Hendrie Hugh C, Murrell Jill, Baiyewu Olusegun, Lane Kathleen A, Purnell Christianna, Ogunniyi Adesola, Unverzagt Frederick W, Hall Kathleen, Callahan Christopher M, Saykin Andrew J, Gureje Oye, Hake Ann, Foroud Tatiana, Gao Sujuan
Indiana University Center for Aging Research, Indianapolis, Indiana, USA.
Department of Pathology and Laboratory Medicine, Indiana University School of Medicine, Indianapolis, Indiana, USA.
Int Psychogeriatr. 2014 Jun;26(6):977-85. doi: 10.1017/S1041610214000167. Epub 2014 Feb 24.
There is little information on the association of the APOEe4 allele and AD risk in African populations. In previous analyses from the Indianapolis-Ibadan dementia project, we have reported that APOE ε4 increased the risk for Alzheimer's disease (AD) in African Americans but not in Yoruba. This study represents a replication of this earlier work using enriched cohorts and extending the analysis to include cognitive decline.
In this longitudinal study of two community dwelling cohorts of elderly Yoruba and African Americans, APOE genotyping was conducted from blood samples taken on or before 2001 (1,871 African Americans & 2,200 Yoruba). Mean follow up time was 8.5 years for African Americans and 8.8 years for Yoruba. The effects of heterozygosity or homozygosity of ε4 and of the possession of e4 on time to incident AD and on cognitive decline were determined using Cox's proportional hazards regression and mixed effects models.

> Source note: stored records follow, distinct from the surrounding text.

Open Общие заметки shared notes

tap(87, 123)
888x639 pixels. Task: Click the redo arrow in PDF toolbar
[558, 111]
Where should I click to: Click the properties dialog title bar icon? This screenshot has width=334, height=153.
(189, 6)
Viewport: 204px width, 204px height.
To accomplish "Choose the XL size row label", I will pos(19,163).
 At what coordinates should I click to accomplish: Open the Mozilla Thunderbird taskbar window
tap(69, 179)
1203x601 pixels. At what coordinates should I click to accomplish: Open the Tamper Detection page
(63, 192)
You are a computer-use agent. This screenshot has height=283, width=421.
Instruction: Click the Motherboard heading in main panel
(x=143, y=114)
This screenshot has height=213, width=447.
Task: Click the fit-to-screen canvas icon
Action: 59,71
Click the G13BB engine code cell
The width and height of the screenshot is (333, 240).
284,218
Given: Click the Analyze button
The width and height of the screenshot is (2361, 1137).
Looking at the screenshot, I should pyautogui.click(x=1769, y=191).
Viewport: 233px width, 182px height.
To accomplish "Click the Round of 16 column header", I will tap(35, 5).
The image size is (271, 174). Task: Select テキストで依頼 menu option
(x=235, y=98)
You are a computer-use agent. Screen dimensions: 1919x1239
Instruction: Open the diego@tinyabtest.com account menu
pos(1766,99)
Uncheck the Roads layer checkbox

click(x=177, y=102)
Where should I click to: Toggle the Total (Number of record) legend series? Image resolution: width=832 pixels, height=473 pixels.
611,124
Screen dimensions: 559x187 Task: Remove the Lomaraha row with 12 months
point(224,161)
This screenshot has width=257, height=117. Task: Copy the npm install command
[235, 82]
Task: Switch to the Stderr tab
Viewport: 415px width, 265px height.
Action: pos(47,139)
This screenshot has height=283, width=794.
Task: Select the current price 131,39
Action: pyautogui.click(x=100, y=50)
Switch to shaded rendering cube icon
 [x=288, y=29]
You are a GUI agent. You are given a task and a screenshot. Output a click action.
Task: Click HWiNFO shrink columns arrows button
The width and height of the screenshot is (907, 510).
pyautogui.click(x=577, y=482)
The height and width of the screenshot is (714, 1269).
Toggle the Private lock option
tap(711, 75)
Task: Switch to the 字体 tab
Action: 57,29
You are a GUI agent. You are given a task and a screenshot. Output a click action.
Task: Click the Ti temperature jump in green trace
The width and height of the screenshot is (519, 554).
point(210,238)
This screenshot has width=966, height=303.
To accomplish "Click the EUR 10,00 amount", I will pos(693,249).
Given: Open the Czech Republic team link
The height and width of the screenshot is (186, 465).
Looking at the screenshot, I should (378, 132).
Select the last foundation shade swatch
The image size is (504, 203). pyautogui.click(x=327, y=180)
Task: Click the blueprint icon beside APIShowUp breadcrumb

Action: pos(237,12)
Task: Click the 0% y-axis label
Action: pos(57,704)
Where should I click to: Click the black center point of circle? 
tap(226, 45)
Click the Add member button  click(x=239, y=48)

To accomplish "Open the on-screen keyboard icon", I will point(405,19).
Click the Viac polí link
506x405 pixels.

After adjusting for covariates, one or two copies of the APOE ε4 allele were significant risk factors for incident AD (p < 0.0001) and cognitive decline in the African-American population (p < 0001). In the Yoruba, only homozygosity for APOE ε4 was a significant risk factor for AD (p = 0.0002) but not for cognitive decline (p = 0.2346), however, possession of an e4 allele was significant for both incident AD (p = 0.0489) and cognitive decline (p = 0.0425).
In this large longitudinal comparative study, APOE ε4 had a significant, but weaker, effect on incident AD and on cognitive decline in Yoruba than in African Americans. The reasons for these differences remain unclear.
关于非洲人群中APOEε4等位基因与阿尔茨海默病(AD)风险之间的关联,相关信息较少。在印第安纳波利斯 - 伊巴丹痴呆项目之前的分析中,我们报告称APOEε4增加了非裔美国人患阿尔茨海默病(AD)的风险,但在约鲁巴人中并非如此。本研究使用富集队列重复了这项早期工作,并将分析扩展至包括认知衰退。
在这项针对约鲁巴和非裔美国老年人的两个社区居住队列的纵向研究中,对2001年或之前采集的血样进行APOE基因分型(1871名非裔美国人及2200名约鲁巴人)。非裔美国人的平均随访时间为8.5年,约鲁巴人为8.8年。使用Cox比例风险回归和混合效应模型确定ε4的杂合性或纯合性以及携带ε4对AD发病时间和认知衰退的影响。
在调整协变量后,APOEε4等位基因的一份或两份拷贝是非裔美国人群中AD发病(p < 0.0001)和认知衰退(p < 0.0001)的显著风险因素。在约鲁巴人中,仅APOEε4纯合性是AD的显著风险因素(p = 0.0002),但不是认知衰退的风险因素(p = 0.2346),然而,携带ε4等位基因对AD发病(p = 0.0489)和认知衰退(p = 0.0425)均具有显著意义。
在这项大型纵向比较研究中,APOEε4对约鲁巴人AD发病和认知衰退的影响显著,但比对非裔美国人的影响弱。这些差异的原因尚不清楚。